Emsal Mahkeme Kararı Ankara Bölge Adliye Mahkemesi 20. Hukuk Dairesi 2022/1 E. 2022/1247 K. 06.10.2022 T.

Görüntülediğiniz mahkeme kararı henüz kesinleşmemiştir. Yararlı olması amacıyla eklenmiştir.

T.C. ANKARA BÖLGE ADLİYE MAHKEMESİ BAM 20. HUKUK DAİRESİ

T.C.
ANKARA
BÖLGE ADLİYE MAHKEMESİ
20.HUKUK DAİRESİ

ESAS NO : 2022/1
KARAR NO : 2022/1247
T Ü R K M İ L L E T İ A D I N A
K A R A R

İNCELENEN KARARIN
MAHKEMESİ : ANKARA 3. ASLİYE TİCARET MAHKEMESİ
TARİHİ : 05/04/2021
NUMARASI : 2015/600 E. – 2021/270 K.

DAVACI :
VEKİLİ :
DAVALI :
VEKİLLERİ :

DAVANIN KONUSU : İtirazın İptali (Taşıma Sözleşmesinden Kaynaklanan)

Taraflar arasında görülen davada Ankara 3. Asliye Ticaret Mahkemesince verilen 05/04/2021 tarih ve 2015/600 E. – 2021/270 K. sayılı kararın Dairemizce incelenmesi davalı tarafından istenmiş ve istinaf dilekçesinin süresi içinde verildiği anlaşılmış olmakla, dosya içerisindeki dilekçe, layihalar, duruşma tutanakları ve tüm belgeler okunup, incelendikten sonra işin gereği görüşülüp, düşünüldü:

TARAFLARIN İDDİA VE SAVUNMALARININ ÖZETİ: Davacı vekili, müvekkilinin 10.12.2017 tarihli ve 2.250,00 Euro tutarlı faturaya dayalı olarak davalı şirket aleyhine ilamsız icra takibi başlattığını, davalının itirazda bulunarak takibi durdurduğunu, işbu itiraz dilekçesinde davalının takip tarihi itibariyle bu borcu ödenmediğini kabul ettiğini, ancak kendilerinin de müvekkilinden alacaklı olduğunu ve bu sebeple borcu takas ettiklerini beyan ettiğini, oysa müvekkilinin davalıya karşı muaccel hale gelmiş herhangi bir borcunun bulunmadığını, henüz doğmamış alacakların takas edilemeyeceğini, takasın yasal koşullarının oluşmadığını, davalının taşıma sözleşmesi yapıldıktan sonra taşınacak eşyaların boyutları, kiloları ve teslim limanında değişiklikler yapılmasını talep ederek, taşıma koşullarının değişimine sebebiyet verdiğini, sözleşme dışı bu taleplerin bedel artışı gerektirdiğini, bunun davalıya bildirilmesine karşın davalının fiyat farkını kabul etmeyerek, taraflar arasında akdedilen sözleşmenin teminatı olarak verilen teminat mektubunu haksız olarak paraya çevirmeye çalıştığını ileri sürerek, davalının itirazının iptaline, %20’den az olmamak kaydı ile icra inkar tazminatına karar verilmesini talep ve dava etmiştir.

§ Veri kayıtları:

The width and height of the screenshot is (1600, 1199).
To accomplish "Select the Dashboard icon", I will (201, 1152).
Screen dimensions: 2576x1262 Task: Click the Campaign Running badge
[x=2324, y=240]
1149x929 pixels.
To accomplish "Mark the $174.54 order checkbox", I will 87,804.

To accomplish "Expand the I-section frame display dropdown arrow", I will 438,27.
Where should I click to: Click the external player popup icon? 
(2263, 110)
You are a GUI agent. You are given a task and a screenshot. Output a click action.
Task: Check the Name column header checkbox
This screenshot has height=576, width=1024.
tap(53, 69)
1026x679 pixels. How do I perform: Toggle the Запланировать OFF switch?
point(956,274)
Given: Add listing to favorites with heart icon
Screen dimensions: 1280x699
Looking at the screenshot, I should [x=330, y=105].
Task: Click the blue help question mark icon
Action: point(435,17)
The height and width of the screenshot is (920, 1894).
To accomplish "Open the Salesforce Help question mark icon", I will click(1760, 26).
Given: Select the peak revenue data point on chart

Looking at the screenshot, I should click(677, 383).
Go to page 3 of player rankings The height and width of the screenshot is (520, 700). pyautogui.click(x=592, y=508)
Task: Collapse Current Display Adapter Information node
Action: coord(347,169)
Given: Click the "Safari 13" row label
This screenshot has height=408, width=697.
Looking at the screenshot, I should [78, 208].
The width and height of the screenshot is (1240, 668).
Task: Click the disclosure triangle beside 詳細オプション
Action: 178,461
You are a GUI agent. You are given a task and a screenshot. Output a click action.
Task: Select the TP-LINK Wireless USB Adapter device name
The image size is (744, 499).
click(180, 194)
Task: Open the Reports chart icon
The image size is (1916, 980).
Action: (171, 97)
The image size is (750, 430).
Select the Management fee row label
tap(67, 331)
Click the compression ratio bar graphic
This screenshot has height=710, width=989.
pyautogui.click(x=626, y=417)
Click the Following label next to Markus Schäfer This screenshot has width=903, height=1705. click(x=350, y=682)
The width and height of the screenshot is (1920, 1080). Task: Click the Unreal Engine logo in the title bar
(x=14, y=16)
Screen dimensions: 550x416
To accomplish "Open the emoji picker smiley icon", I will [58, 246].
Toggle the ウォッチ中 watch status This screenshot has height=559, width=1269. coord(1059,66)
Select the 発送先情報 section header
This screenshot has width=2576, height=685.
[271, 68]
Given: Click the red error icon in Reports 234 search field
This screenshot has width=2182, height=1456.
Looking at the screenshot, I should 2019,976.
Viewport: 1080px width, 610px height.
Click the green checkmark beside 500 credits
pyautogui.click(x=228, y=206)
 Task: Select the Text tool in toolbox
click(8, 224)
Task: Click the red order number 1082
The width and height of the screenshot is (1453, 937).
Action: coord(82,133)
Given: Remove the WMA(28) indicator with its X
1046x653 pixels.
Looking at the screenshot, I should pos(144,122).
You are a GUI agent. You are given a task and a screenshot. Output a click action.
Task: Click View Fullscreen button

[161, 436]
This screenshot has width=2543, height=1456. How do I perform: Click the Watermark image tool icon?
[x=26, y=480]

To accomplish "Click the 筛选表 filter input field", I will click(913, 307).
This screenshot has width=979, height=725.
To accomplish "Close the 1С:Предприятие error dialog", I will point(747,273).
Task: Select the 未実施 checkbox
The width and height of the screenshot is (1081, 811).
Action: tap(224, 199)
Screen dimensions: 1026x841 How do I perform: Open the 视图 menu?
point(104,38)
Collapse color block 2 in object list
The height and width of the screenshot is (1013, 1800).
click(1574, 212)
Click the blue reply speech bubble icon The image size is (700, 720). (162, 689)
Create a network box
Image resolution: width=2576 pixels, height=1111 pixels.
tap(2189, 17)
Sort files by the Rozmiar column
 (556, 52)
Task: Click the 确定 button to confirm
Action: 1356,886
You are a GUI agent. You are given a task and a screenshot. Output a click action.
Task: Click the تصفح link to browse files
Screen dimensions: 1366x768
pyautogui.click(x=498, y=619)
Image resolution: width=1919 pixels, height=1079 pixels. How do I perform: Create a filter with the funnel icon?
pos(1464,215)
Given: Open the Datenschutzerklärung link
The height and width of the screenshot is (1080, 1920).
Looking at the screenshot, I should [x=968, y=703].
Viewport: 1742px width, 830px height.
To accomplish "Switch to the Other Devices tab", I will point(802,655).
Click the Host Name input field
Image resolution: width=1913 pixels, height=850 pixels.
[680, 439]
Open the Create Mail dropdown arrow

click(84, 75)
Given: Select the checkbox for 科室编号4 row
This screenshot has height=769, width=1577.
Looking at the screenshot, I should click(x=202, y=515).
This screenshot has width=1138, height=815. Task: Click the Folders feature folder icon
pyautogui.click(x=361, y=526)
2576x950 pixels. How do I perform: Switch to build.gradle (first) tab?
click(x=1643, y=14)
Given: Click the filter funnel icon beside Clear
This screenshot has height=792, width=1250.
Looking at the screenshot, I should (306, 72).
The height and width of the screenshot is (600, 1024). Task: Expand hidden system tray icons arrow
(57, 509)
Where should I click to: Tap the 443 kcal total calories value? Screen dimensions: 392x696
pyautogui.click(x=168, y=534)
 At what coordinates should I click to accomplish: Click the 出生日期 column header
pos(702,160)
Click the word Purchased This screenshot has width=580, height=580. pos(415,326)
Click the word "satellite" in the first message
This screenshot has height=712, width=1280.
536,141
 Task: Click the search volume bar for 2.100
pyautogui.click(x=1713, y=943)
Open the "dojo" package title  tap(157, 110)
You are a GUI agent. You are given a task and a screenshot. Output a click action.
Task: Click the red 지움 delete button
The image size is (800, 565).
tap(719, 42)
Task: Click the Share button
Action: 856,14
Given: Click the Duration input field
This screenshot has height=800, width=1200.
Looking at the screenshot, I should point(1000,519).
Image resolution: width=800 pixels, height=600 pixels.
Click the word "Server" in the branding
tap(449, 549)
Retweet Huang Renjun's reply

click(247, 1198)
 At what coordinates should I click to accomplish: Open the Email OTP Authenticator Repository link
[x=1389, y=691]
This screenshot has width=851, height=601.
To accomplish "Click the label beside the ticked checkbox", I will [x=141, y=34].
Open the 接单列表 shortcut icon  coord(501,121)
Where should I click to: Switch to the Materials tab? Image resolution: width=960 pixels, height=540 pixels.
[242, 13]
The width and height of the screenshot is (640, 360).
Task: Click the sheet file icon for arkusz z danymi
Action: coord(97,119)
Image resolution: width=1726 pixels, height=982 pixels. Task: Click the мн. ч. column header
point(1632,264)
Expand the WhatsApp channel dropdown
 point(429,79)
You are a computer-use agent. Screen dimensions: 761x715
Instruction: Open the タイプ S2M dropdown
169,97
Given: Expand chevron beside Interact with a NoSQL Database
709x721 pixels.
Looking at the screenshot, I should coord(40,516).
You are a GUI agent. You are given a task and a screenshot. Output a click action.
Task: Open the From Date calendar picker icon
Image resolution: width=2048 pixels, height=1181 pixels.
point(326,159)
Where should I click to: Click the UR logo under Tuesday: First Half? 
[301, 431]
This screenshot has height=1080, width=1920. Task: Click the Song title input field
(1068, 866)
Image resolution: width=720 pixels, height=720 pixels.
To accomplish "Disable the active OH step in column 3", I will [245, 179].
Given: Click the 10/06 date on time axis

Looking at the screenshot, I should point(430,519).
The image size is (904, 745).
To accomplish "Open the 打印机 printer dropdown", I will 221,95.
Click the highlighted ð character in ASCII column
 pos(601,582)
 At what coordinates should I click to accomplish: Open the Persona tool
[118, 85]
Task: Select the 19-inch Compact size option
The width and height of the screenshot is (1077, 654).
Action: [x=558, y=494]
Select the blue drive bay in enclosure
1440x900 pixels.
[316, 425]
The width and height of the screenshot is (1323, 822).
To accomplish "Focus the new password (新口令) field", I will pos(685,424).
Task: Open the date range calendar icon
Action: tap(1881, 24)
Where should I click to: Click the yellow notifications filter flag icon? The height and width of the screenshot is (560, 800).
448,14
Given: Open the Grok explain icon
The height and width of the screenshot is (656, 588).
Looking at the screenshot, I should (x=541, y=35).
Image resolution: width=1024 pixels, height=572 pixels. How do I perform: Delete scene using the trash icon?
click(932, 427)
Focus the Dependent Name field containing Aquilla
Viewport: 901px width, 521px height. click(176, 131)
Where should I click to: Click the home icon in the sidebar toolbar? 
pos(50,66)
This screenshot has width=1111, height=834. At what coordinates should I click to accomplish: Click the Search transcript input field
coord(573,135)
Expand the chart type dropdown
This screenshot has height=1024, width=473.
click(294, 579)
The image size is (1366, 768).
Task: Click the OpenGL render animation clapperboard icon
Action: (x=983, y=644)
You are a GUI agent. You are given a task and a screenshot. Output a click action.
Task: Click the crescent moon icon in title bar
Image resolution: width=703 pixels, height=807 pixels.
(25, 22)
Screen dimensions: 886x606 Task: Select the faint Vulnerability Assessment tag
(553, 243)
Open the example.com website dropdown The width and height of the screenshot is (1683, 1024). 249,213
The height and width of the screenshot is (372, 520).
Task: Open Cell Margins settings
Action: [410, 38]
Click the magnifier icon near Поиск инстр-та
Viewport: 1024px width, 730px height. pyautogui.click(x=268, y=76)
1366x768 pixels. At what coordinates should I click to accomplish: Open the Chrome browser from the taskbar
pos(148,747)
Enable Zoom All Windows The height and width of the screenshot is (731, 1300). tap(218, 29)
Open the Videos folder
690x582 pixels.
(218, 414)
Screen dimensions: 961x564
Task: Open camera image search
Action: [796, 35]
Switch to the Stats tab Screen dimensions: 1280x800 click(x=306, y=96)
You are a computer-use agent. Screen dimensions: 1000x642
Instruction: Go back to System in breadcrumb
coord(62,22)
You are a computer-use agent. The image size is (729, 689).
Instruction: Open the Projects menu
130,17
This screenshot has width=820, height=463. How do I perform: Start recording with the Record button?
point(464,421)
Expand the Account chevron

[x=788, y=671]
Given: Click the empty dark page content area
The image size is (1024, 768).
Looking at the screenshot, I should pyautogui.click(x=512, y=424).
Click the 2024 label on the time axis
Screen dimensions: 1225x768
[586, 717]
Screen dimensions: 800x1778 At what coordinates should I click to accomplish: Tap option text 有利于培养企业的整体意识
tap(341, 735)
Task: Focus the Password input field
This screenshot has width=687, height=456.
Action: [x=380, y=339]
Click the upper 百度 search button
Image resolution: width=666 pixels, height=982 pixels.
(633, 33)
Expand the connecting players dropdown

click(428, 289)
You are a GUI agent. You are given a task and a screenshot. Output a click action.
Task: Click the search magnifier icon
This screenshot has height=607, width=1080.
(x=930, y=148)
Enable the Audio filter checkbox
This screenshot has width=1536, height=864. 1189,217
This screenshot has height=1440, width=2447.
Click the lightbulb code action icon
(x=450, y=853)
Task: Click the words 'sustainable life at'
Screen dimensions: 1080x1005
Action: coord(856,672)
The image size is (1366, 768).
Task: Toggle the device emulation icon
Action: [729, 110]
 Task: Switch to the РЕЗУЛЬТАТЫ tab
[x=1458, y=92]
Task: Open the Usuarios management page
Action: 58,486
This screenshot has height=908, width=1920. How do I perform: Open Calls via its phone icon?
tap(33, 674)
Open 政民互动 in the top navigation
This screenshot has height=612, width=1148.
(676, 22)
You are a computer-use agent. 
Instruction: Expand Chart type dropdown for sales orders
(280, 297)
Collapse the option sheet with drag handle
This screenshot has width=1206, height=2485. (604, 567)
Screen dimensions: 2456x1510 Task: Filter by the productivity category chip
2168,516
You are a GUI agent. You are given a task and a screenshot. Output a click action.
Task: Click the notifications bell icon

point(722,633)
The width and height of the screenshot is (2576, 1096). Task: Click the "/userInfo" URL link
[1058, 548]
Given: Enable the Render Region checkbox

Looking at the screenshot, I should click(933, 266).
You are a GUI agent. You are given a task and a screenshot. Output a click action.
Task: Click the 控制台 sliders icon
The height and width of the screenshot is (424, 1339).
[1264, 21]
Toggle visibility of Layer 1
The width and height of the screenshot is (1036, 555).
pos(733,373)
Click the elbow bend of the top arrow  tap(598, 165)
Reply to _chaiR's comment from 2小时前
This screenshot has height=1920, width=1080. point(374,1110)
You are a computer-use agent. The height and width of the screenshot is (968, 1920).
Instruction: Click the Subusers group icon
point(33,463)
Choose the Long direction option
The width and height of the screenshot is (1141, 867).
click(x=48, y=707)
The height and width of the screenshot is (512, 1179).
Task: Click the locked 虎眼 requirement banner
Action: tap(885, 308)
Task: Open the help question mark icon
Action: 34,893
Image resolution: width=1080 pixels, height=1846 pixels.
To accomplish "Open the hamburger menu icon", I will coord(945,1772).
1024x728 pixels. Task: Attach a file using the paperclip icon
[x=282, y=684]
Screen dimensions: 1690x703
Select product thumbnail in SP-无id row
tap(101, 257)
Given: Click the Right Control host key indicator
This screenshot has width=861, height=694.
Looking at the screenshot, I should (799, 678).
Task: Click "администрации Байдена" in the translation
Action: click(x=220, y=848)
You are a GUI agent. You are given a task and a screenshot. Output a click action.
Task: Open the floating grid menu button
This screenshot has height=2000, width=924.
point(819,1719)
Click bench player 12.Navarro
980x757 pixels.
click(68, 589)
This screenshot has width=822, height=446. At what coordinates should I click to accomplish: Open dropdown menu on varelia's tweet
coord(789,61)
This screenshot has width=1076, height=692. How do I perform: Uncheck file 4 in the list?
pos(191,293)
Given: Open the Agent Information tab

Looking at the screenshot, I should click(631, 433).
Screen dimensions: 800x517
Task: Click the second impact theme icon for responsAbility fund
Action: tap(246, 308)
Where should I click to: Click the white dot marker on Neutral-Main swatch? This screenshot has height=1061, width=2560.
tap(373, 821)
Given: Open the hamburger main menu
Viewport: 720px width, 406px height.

§ Görev 1:
Metin bölümündeki "Emsal Mahkeme Kararı" ifadesinden "olması amacıyla eklenmiştir." ifadesine kadar uzanan kısmı aynen alıntılayın.
§ Görev 2:
Kayıtlarda "Task: Click the search volume bar for 2.100" ifadesini içeren satırdan "Action: 856,14" ifadesini içeren satıra kadar uzanan kısmı (her iki satır dâhil), "delete button" yerine "remove button" koyarak ve geri kalan her şeyi olduğu gibi bırakarak yeniden yazın.

§ Çözüm 1:
Emsal Mahkeme Kararı Ankara Bölge Adliye Mahkemesi 20. Hukuk Dairesi 2022/1 E. 2022/1247 K. 06.10.2022 T.

Görüntülediğiniz mahkeme kararı henüz kesinleşmemiştir. Yararlı olması amacıyla eklenmiştir.

§ Çözüm 2:
 Task: Click the search volume bar for 2.100
pyautogui.click(x=1713, y=943)
Open the "dojo" package title  tap(157, 110)
You are a GUI agent. You are given a task and a screenshot. Output a click action.
Task: Click the red 지움 remove button
The image size is (800, 565).
tap(719, 42)
Task: Click the Share button
Action: 856,14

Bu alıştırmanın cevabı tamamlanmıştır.